=== Begin Enclosure ===

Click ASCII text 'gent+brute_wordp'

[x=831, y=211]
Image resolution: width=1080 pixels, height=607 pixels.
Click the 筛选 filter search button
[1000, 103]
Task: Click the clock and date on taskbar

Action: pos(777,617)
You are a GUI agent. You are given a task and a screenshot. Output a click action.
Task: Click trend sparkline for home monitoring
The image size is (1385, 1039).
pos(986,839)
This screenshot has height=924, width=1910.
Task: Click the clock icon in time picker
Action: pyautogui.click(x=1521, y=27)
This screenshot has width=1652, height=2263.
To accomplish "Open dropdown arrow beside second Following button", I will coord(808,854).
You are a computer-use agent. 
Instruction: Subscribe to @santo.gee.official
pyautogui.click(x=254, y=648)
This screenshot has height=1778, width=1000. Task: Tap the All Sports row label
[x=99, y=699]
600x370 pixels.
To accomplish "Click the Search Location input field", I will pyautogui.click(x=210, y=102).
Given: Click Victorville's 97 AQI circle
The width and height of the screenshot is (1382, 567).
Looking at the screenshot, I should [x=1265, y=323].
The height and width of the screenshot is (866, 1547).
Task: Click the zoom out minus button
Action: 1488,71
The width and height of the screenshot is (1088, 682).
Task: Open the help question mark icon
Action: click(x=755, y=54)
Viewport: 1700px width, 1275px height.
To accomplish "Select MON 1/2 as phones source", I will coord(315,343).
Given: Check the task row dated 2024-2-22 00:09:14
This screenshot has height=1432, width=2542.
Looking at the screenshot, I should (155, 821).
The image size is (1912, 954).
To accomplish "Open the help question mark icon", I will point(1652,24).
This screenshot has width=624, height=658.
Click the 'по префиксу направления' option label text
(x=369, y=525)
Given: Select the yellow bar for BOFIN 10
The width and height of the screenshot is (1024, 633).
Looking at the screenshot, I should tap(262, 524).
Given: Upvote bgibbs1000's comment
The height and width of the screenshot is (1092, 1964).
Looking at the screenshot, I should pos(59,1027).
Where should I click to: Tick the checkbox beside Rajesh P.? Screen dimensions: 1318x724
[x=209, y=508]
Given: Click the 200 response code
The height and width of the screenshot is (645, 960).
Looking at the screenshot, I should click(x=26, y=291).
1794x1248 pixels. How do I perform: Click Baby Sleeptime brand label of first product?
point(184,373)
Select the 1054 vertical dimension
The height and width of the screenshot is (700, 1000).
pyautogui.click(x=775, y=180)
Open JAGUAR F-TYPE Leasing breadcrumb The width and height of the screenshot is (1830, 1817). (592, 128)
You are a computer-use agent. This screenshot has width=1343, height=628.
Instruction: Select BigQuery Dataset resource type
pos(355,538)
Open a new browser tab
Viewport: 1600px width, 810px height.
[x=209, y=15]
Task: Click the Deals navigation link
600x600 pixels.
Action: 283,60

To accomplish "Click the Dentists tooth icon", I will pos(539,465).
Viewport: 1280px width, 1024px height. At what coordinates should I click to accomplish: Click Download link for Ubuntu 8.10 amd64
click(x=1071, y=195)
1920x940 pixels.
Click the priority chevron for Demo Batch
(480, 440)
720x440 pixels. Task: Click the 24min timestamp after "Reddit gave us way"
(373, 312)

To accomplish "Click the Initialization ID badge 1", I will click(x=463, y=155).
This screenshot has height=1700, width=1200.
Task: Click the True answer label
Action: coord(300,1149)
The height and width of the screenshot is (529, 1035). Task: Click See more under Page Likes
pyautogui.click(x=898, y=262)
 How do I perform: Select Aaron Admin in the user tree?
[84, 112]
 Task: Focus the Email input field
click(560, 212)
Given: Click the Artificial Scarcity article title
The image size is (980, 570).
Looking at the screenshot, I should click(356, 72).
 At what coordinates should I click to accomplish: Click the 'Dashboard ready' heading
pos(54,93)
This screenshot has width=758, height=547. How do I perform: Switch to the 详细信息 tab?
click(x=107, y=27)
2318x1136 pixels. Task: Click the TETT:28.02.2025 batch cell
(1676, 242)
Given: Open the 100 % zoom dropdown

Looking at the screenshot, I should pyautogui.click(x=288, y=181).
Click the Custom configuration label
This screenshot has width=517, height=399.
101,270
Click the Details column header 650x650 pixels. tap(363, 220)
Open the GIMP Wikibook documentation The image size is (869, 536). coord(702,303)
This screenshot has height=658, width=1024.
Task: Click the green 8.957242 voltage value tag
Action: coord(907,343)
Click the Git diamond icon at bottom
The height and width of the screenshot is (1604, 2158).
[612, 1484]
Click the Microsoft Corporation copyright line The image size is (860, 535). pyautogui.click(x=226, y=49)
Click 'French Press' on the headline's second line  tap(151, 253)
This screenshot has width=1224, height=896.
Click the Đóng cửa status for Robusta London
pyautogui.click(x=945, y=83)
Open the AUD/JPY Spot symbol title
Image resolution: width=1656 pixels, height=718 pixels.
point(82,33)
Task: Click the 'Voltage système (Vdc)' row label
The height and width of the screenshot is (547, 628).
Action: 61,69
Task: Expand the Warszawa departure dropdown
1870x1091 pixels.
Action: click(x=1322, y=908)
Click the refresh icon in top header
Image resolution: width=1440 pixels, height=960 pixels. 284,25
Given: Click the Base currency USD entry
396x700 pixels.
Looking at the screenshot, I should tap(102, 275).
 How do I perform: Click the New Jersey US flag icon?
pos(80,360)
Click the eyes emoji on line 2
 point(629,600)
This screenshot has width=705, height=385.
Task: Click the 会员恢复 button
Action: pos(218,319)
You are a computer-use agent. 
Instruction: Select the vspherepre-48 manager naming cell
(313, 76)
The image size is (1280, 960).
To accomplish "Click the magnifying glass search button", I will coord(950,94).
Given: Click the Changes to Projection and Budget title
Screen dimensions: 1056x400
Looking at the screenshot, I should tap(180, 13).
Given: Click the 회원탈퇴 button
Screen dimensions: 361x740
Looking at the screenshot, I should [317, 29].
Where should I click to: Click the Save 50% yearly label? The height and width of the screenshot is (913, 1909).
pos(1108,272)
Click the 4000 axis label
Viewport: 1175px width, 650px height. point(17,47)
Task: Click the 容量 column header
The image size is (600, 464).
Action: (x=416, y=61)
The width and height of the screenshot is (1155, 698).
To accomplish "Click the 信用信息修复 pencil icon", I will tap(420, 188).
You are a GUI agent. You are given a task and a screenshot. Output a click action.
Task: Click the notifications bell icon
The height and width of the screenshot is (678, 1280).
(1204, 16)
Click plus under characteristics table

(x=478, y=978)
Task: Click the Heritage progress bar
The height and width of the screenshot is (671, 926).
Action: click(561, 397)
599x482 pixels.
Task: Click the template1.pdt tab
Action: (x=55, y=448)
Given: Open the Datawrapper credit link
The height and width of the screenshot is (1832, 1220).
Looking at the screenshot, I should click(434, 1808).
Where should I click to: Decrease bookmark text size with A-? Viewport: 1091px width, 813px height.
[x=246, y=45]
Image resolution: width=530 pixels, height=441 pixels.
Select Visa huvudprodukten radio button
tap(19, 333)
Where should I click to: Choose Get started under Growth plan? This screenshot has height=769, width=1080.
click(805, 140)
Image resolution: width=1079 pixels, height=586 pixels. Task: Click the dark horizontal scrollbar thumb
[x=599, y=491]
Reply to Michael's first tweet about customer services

=== End Enclosure ===

*WHAT IS REQUIRED:* Restate the records from above exactly as they read.

*RESPONSE BOX:*
Click ASCII text 'gent+brute_wordp'

[x=831, y=211]
Image resolution: width=1080 pixels, height=607 pixels.
Click the 筛选 filter search button
[1000, 103]
Task: Click the clock and date on taskbar

Action: pos(777,617)
You are a GUI agent. You are given a task and a screenshot. Output a click action.
Task: Click trend sparkline for home monitoring
The image size is (1385, 1039).
pos(986,839)
This screenshot has height=924, width=1910.
Task: Click the clock icon in time picker
Action: pyautogui.click(x=1521, y=27)
This screenshot has width=1652, height=2263.
To accomplish "Open dropdown arrow beside second Following button", I will coord(808,854).
You are a computer-use agent. 
Instruction: Subscribe to @santo.gee.official
pyautogui.click(x=254, y=648)
This screenshot has height=1778, width=1000. Task: Tap the All Sports row label
[x=99, y=699]
600x370 pixels.
To accomplish "Click the Search Location input field", I will pyautogui.click(x=210, y=102).
Given: Click Victorville's 97 AQI circle
The width and height of the screenshot is (1382, 567).
Looking at the screenshot, I should [x=1265, y=323].
The height and width of the screenshot is (866, 1547).
Task: Click the zoom out minus button
Action: 1488,71
The width and height of the screenshot is (1088, 682).
Task: Open the help question mark icon
Action: click(x=755, y=54)
Viewport: 1700px width, 1275px height.
To accomplish "Select MON 1/2 as phones source", I will coord(315,343).
Given: Check the task row dated 2024-2-22 00:09:14
This screenshot has height=1432, width=2542.
Looking at the screenshot, I should (155, 821).
The image size is (1912, 954).
To accomplish "Open the help question mark icon", I will point(1652,24).
This screenshot has width=624, height=658.
Click the 'по префиксу направления' option label text
(x=369, y=525)
Given: Select the yellow bar for BOFIN 10
The width and height of the screenshot is (1024, 633).
Looking at the screenshot, I should tap(262, 524).
Given: Upvote bgibbs1000's comment
The height and width of the screenshot is (1092, 1964).
Looking at the screenshot, I should pos(59,1027).
Where should I click to: Tick the checkbox beside Rajesh P.? Screen dimensions: 1318x724
[x=209, y=508]
Given: Click the 200 response code
The height and width of the screenshot is (645, 960).
Looking at the screenshot, I should click(x=26, y=291).
1794x1248 pixels. How do I perform: Click Baby Sleeptime brand label of first product?
point(184,373)
Select the 1054 vertical dimension
The height and width of the screenshot is (700, 1000).
pyautogui.click(x=775, y=180)
Open JAGUAR F-TYPE Leasing breadcrumb The width and height of the screenshot is (1830, 1817). (592, 128)
You are a computer-use agent. This screenshot has width=1343, height=628.
Instruction: Select BigQuery Dataset resource type
pos(355,538)
Open a new browser tab
Viewport: 1600px width, 810px height.
[x=209, y=15]
Task: Click the Deals navigation link
600x600 pixels.
Action: 283,60

To accomplish "Click the Dentists tooth icon", I will pos(539,465).
Viewport: 1280px width, 1024px height. At what coordinates should I click to accomplish: Click Download link for Ubuntu 8.10 amd64
click(x=1071, y=195)
1920x940 pixels.
Click the priority chevron for Demo Batch
(480, 440)
720x440 pixels. Task: Click the 24min timestamp after "Reddit gave us way"
(373, 312)

To accomplish "Click the Initialization ID badge 1", I will click(x=463, y=155).
This screenshot has height=1700, width=1200.
Task: Click the True answer label
Action: coord(300,1149)
The height and width of the screenshot is (529, 1035). Task: Click See more under Page Likes
pyautogui.click(x=898, y=262)
 How do I perform: Select Aaron Admin in the user tree?
[84, 112]
 Task: Focus the Email input field
click(560, 212)
Given: Click the Artificial Scarcity article title
The image size is (980, 570).
Looking at the screenshot, I should click(356, 72).
 At what coordinates should I click to accomplish: Click the 'Dashboard ready' heading
pos(54,93)
This screenshot has width=758, height=547. How do I perform: Switch to the 详细信息 tab?
click(x=107, y=27)
2318x1136 pixels. Task: Click the TETT:28.02.2025 batch cell
(1676, 242)
Given: Open the 100 % zoom dropdown

Looking at the screenshot, I should pyautogui.click(x=288, y=181).
Click the Custom configuration label
This screenshot has width=517, height=399.
101,270
Click the Details column header 650x650 pixels. tap(363, 220)
Open the GIMP Wikibook documentation The image size is (869, 536). coord(702,303)
This screenshot has height=658, width=1024.
Task: Click the green 8.957242 voltage value tag
Action: coord(907,343)
Click the Git diamond icon at bottom
The height and width of the screenshot is (1604, 2158).
[612, 1484]
Click the Microsoft Corporation copyright line The image size is (860, 535). pyautogui.click(x=226, y=49)
Click 'French Press' on the headline's second line  tap(151, 253)
This screenshot has width=1224, height=896.
Click the Đóng cửa status for Robusta London
pyautogui.click(x=945, y=83)
Open the AUD/JPY Spot symbol title
Image resolution: width=1656 pixels, height=718 pixels.
point(82,33)
Task: Click the 'Voltage système (Vdc)' row label
The height and width of the screenshot is (547, 628).
Action: 61,69
Task: Expand the Warszawa departure dropdown
1870x1091 pixels.
Action: click(x=1322, y=908)
Click the refresh icon in top header
Image resolution: width=1440 pixels, height=960 pixels. 284,25
Given: Click the Base currency USD entry
396x700 pixels.
Looking at the screenshot, I should tap(102, 275).
 How do I perform: Click the New Jersey US flag icon?
pos(80,360)
Click the eyes emoji on line 2
 point(629,600)
This screenshot has width=705, height=385.
Task: Click the 会员恢复 button
Action: pos(218,319)
You are a computer-use agent. 
Instruction: Select the vspherepre-48 manager naming cell
(313, 76)
The image size is (1280, 960).
To accomplish "Click the magnifying glass search button", I will coord(950,94).
Given: Click the Changes to Projection and Budget title
Screen dimensions: 1056x400
Looking at the screenshot, I should tap(180, 13).
Given: Click the 회원탈퇴 button
Screen dimensions: 361x740
Looking at the screenshot, I should [317, 29].
Where should I click to: Click the Save 50% yearly label? The height and width of the screenshot is (913, 1909).
pos(1108,272)
Click the 4000 axis label
Viewport: 1175px width, 650px height. point(17,47)
Task: Click the 容量 column header
The image size is (600, 464).
Action: (x=416, y=61)
The width and height of the screenshot is (1155, 698).
To accomplish "Click the 信用信息修复 pencil icon", I will tap(420, 188).
You are a GUI agent. You are given a task and a screenshot. Output a click action.
Task: Click the notifications bell icon
The height and width of the screenshot is (678, 1280).
(1204, 16)
Click plus under characteristics table

(x=478, y=978)
Task: Click the Heritage progress bar
The height and width of the screenshot is (671, 926).
Action: click(561, 397)
599x482 pixels.
Task: Click the template1.pdt tab
Action: (x=55, y=448)
Given: Open the Datawrapper credit link
The height and width of the screenshot is (1832, 1220).
Looking at the screenshot, I should click(434, 1808).
Where should I click to: Decrease bookmark text size with A-? Viewport: 1091px width, 813px height.
[x=246, y=45]
Image resolution: width=530 pixels, height=441 pixels.
Select Visa huvudprodukten radio button
tap(19, 333)
Where should I click to: Choose Get started under Growth plan? This screenshot has height=769, width=1080.
click(805, 140)
Image resolution: width=1079 pixels, height=586 pixels. Task: Click the dark horizontal scrollbar thumb
[x=599, y=491]
Reply to Michael's first tweet about customer services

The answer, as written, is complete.